Nice looking cabinet....


----------



## ironmike323 (Oct 27, 2013)

well ran a test run bought just a 1100watt hot plate and took an hour to get to 150 and thats is where it stays?i lined all the bottom and bottom sides  with ceramic tile an burner sitting on two firestones.do you think a 1500 watt brinkmann element would do any better?i have ceiling insulated also.All i am wanting is to make venison jerky.cold smoking i am not sure of the temps i need but would like to maintain 180.you thought and advice needed???


----------



## ironmike323 (Oct 27, 2013)

forgot toon 49 and little breezy here today.i have reached 157 degrees but that is about it so let ne know what u think??


----------



## handymanstan (Oct 27, 2013)

ironmike323 said:


> well ran a test run bought just a 1100watt hot plate and took an hour to get to 150 and thats is where it stays?i lined all the bottom and bottom sides  with ceramic tile an burner sitting on two firestones.do you think a 1500 watt brinkmann element would do any better?i have ceiling insulated also.All i am wanting is to make venison jerky.cold smoking i am not sure of the temps i need but would like to maintain 180.you thought and advice needed???

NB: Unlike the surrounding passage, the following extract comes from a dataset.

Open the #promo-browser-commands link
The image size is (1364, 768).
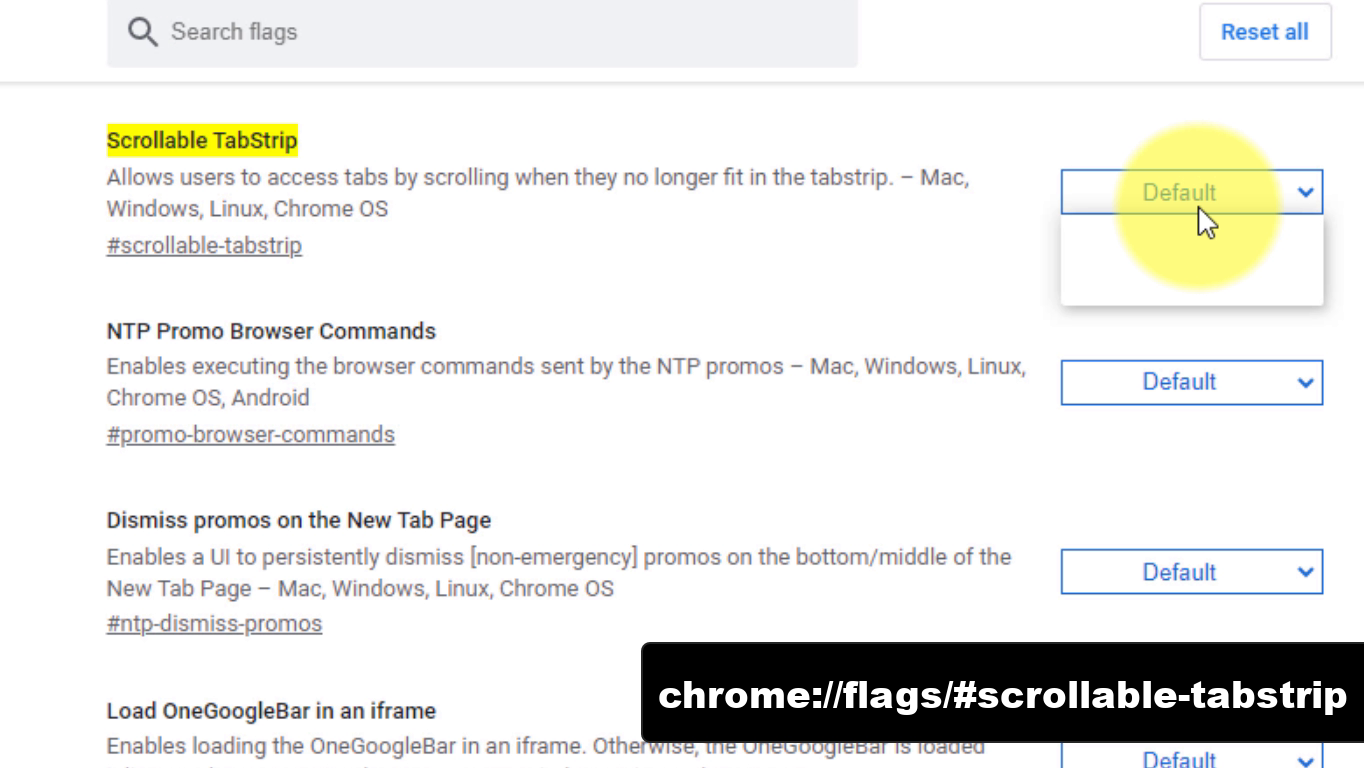250,435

Mike  I might be wrong but I don't think anyone has had success with a hot plate.  Too many protections built in to let it run full blast all the time.  I believe 1500 watt would work.  Do you have the possibility to go up in voltage to 240 volts if so I can send you a PM with a link to a element  that's 2750 watt.

Stan


----------



## daveomak (Oct 27, 2013)

ironmike323 said:


> well ran a test run bought just a 1100watt hot plate and took an hour to get to 150 and thats is where it stays?i lined all the bottom and bottom sides  with ceramic tile an burner sitting on two firestones.do you think a 1500 watt brinkmann element would do any better?i have ceiling insulated also.All i am wanting is to make venison jerky.cold smoking i am not sure of the temps i need but would like to maintain 180.you thought and advice needed???


Mike, you will have to tear the hot plate apart and remove the housing, remove the "overtemp" switch, and set it all together in a non flammable base....   then you can get the full potential out of the element.....   I've done it on my "Totem Smoker"......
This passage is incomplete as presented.